■ Brano estratto:
§ §

L’aperitivo, la musica sempre troppo forte, gli ehi-com’è-tutto-a-posto-non-ci-vediamo-da-un-po’, le chiacchiere sullo sport e sul lavoro, gli amici con figli e i relativi beati-voi-che-fate-festa-noi-invece-a-letto-presto. Poi la cena, l’amico esperto di vini, quello che si è comprato una barca, quello che corre in salita e sembra uno spaventapasseri, quello che produce in casa la birra e il pane. Le solite lenticchie, la solita euforia. Infine si va in piazza, dove c’è un palco con gente pagata per gridare, la musica di nuovo troppo forte, i fuochi d’artificio sul lago, oh, meraviglia, ma quanto costeranno? E la prospettiva di bere quel tanto che basta per riuscire a resistere fino al cinque quattro tre due uno, o forse un po’ di più, forse quel tanto che basta per dimenticare tutto il giorno dopo.

PS: Il testo di Jean-Michel Maulpoix è tratto da Une histoire de bleu, Gallimard, Paris 2005 (ed. orig. 1992). Si trova nelle sezione “Carnet d’un éphémère”. Ecco una traduzione dell’intera prosa.

Contemplo nel linguaggio il blu del cielo.

§ §

■ Cosa fare:
1. Trascrivi dal brano il passo da "PS: Il testo" a "blu del cielo.".
2. Secondo il brano, dove si vedono i fuochi d'artificio?
3. Indica se ciascuna affermazione concorda con il brano e riporta le parole che lo decidono: (a) all'aperitivo la musica è troppo forte; (b) il testo di Jean-Michel Maulpoix viene da un libro pubblicato da Gallimard; (c) in piazza la musica è bassa.
Per rispondere basati soltanto sul brano.

§ §

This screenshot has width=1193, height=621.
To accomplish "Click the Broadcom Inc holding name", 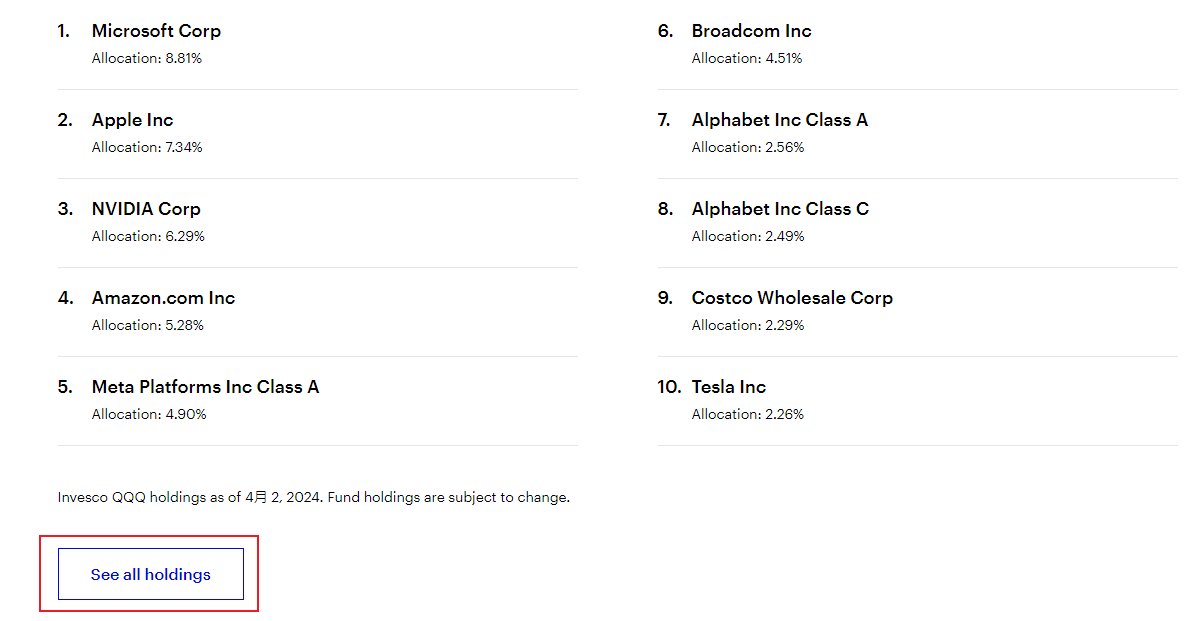I will tap(751, 31).
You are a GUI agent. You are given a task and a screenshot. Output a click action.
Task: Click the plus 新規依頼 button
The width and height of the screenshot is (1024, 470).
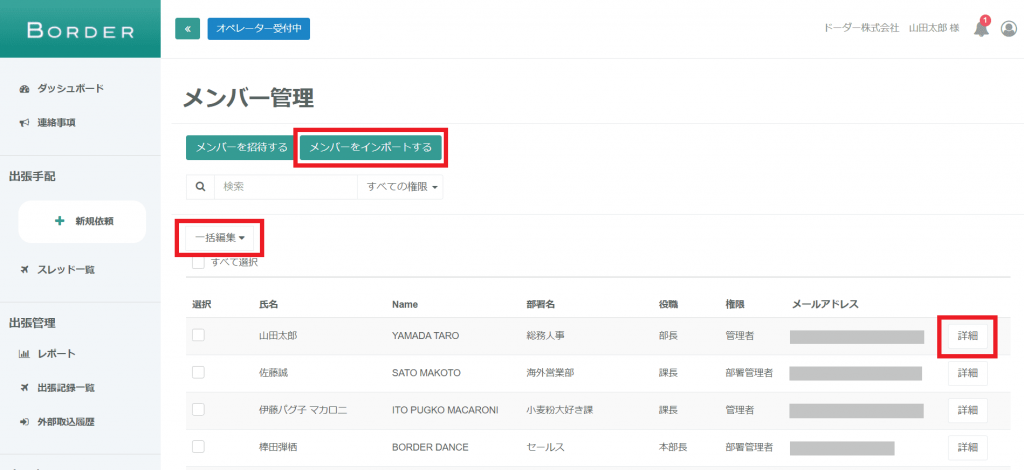pos(82,221)
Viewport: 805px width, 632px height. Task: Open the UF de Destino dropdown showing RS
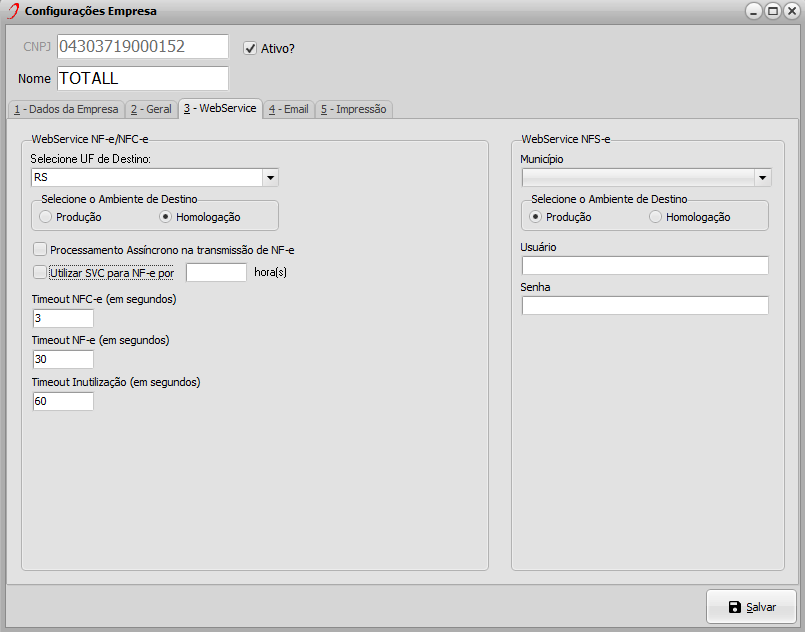(x=150, y=177)
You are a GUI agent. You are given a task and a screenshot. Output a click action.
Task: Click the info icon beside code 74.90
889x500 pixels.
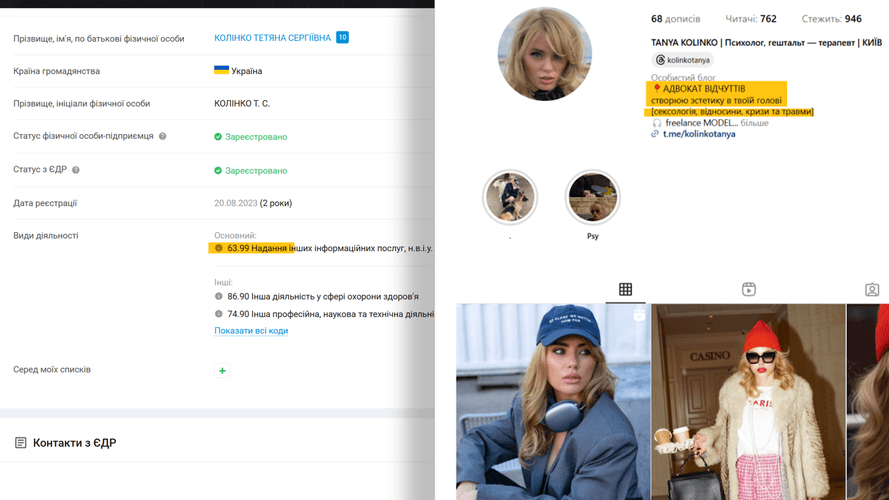click(219, 314)
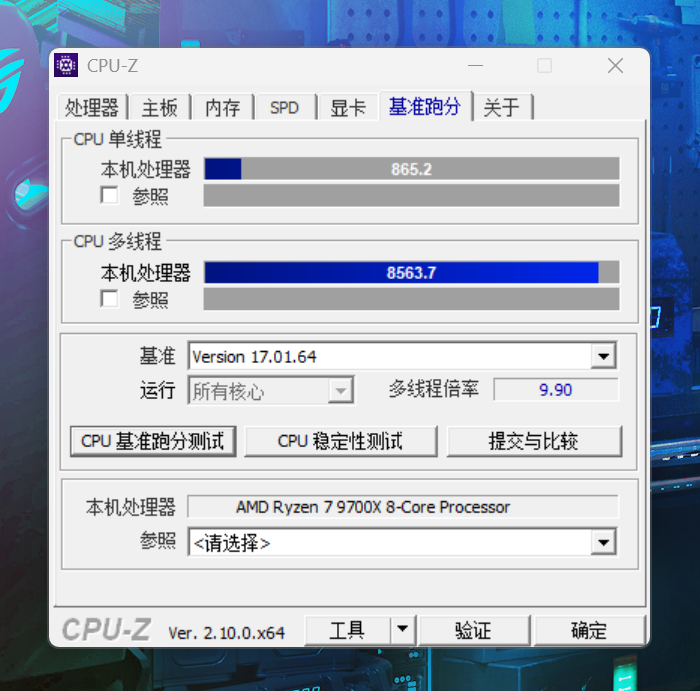Start the CPU 基准跑分测试 button

tap(153, 441)
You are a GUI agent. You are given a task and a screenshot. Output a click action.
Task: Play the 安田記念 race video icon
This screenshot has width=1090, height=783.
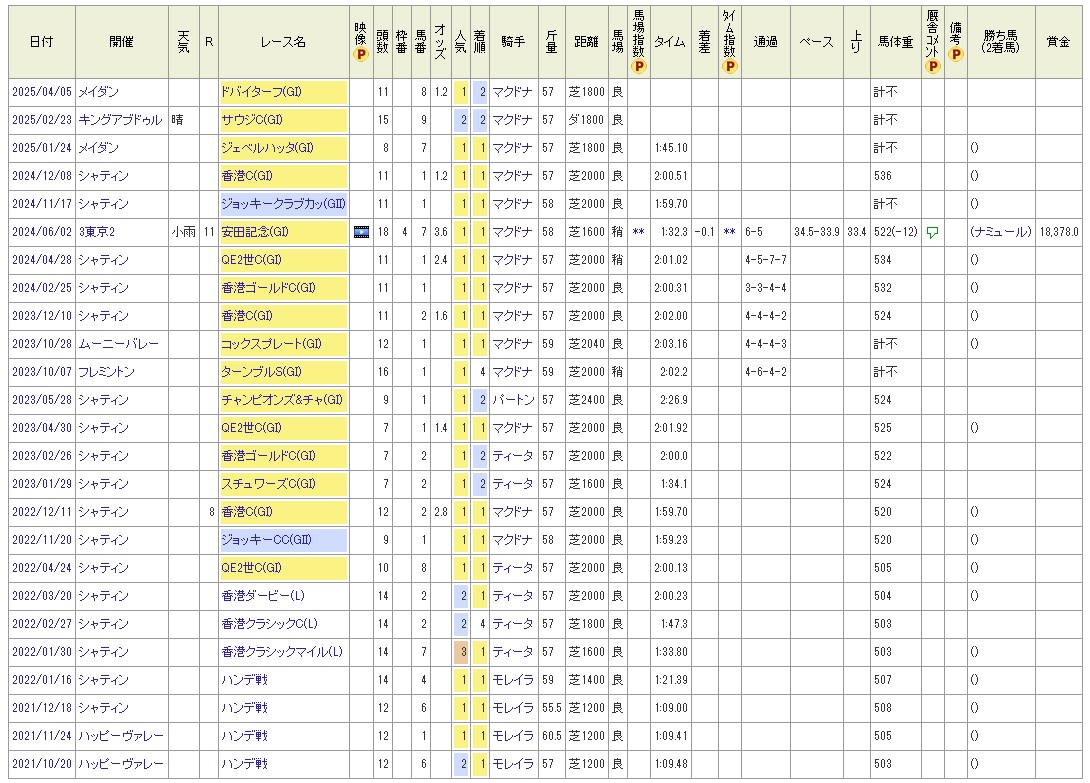pyautogui.click(x=361, y=232)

§ §

■ Risposte per compito:
1.
PS: Il testo di Jean-Michel Maulpoix è tratto da Une histoire de bleu, Gallimard, Paris 2005 (ed. orig. 1992). Si trova nelle sezione “Carnet d’un éphémère”. Ecco una traduzione dell’intera prosa.

Contemplo nel linguaggio il blu del cielo.

2. Sul lago.

3.
(a) Sì: "la musica sempre troppo forte".
(b) Sì: "Une histoire de bleu, Gallimard, Paris 2005".
(c) No: "la musica di nuovo troppo forte".